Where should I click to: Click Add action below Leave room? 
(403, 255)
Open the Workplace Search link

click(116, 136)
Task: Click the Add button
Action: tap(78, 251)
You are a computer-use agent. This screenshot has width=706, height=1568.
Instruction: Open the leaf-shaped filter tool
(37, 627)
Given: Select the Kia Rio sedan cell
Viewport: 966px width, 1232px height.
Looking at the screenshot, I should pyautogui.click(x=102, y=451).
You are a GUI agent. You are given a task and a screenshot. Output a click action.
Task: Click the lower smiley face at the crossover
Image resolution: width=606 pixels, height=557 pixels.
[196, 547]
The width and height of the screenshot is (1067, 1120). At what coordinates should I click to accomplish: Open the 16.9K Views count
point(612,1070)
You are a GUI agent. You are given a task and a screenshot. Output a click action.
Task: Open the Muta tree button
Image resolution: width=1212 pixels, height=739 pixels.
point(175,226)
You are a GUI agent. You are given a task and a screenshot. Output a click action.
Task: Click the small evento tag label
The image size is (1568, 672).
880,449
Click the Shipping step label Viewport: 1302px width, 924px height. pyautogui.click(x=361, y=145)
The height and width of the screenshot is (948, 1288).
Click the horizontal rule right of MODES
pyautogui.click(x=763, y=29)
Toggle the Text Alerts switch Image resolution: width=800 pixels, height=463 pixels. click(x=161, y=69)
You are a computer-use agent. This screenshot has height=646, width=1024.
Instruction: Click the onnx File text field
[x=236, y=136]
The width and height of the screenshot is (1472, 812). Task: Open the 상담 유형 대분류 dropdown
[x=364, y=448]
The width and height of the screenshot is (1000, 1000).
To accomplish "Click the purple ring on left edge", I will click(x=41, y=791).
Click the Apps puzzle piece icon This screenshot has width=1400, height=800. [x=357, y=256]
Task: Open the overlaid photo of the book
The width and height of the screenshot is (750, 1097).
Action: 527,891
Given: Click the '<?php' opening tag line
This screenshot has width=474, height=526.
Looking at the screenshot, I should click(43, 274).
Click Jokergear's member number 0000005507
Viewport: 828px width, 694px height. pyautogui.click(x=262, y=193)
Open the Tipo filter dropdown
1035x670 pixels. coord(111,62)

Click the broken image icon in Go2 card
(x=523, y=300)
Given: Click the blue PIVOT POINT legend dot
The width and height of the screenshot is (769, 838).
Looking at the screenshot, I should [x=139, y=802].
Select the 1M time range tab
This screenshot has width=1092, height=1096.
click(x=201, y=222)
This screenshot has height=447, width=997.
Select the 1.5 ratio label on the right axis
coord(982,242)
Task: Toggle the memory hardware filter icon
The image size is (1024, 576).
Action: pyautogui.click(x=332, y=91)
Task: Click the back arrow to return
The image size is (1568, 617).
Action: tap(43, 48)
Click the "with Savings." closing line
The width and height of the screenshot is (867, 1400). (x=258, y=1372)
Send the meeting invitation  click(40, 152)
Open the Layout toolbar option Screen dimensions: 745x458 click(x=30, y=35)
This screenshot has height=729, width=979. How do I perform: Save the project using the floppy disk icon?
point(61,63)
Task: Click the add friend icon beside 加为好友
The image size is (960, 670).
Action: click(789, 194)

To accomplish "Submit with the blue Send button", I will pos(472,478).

EXERCISE INSTRUCTIONS.
Return exactly the lines from the line holding "Click the Apps" to the last line of the data, with both of those lines included and nothing added.

REPLY TO THE TASK.
Click the Apps puzzle piece icon This screenshot has width=1400, height=800. [x=357, y=256]
Task: Open the overlaid photo of the book
The width and height of the screenshot is (750, 1097).
Action: 527,891
Given: Click the '<?php' opening tag line
This screenshot has width=474, height=526.
Looking at the screenshot, I should click(43, 274).
Click Jokergear's member number 0000005507
Viewport: 828px width, 694px height. pyautogui.click(x=262, y=193)
Open the Tipo filter dropdown
1035x670 pixels. coord(111,62)

Click the broken image icon in Go2 card
(x=523, y=300)
Given: Click the blue PIVOT POINT legend dot
The width and height of the screenshot is (769, 838).
Looking at the screenshot, I should [x=139, y=802].
Select the 1M time range tab
This screenshot has width=1092, height=1096.
click(x=201, y=222)
This screenshot has height=447, width=997.
Select the 1.5 ratio label on the right axis
coord(982,242)
Task: Toggle the memory hardware filter icon
The image size is (1024, 576).
Action: pyautogui.click(x=332, y=91)
Task: Click the back arrow to return
The image size is (1568, 617).
Action: tap(43, 48)
Click the "with Savings." closing line
The width and height of the screenshot is (867, 1400). (x=258, y=1372)
Send the meeting invitation  click(40, 152)
Open the Layout toolbar option Screen dimensions: 745x458 click(x=30, y=35)
This screenshot has height=729, width=979. How do I perform: Save the project using the floppy disk icon?
point(61,63)
Task: Click the add friend icon beside 加为好友
The image size is (960, 670).
Action: click(789, 194)

To accomplish "Submit with the blue Send button", I will pos(472,478).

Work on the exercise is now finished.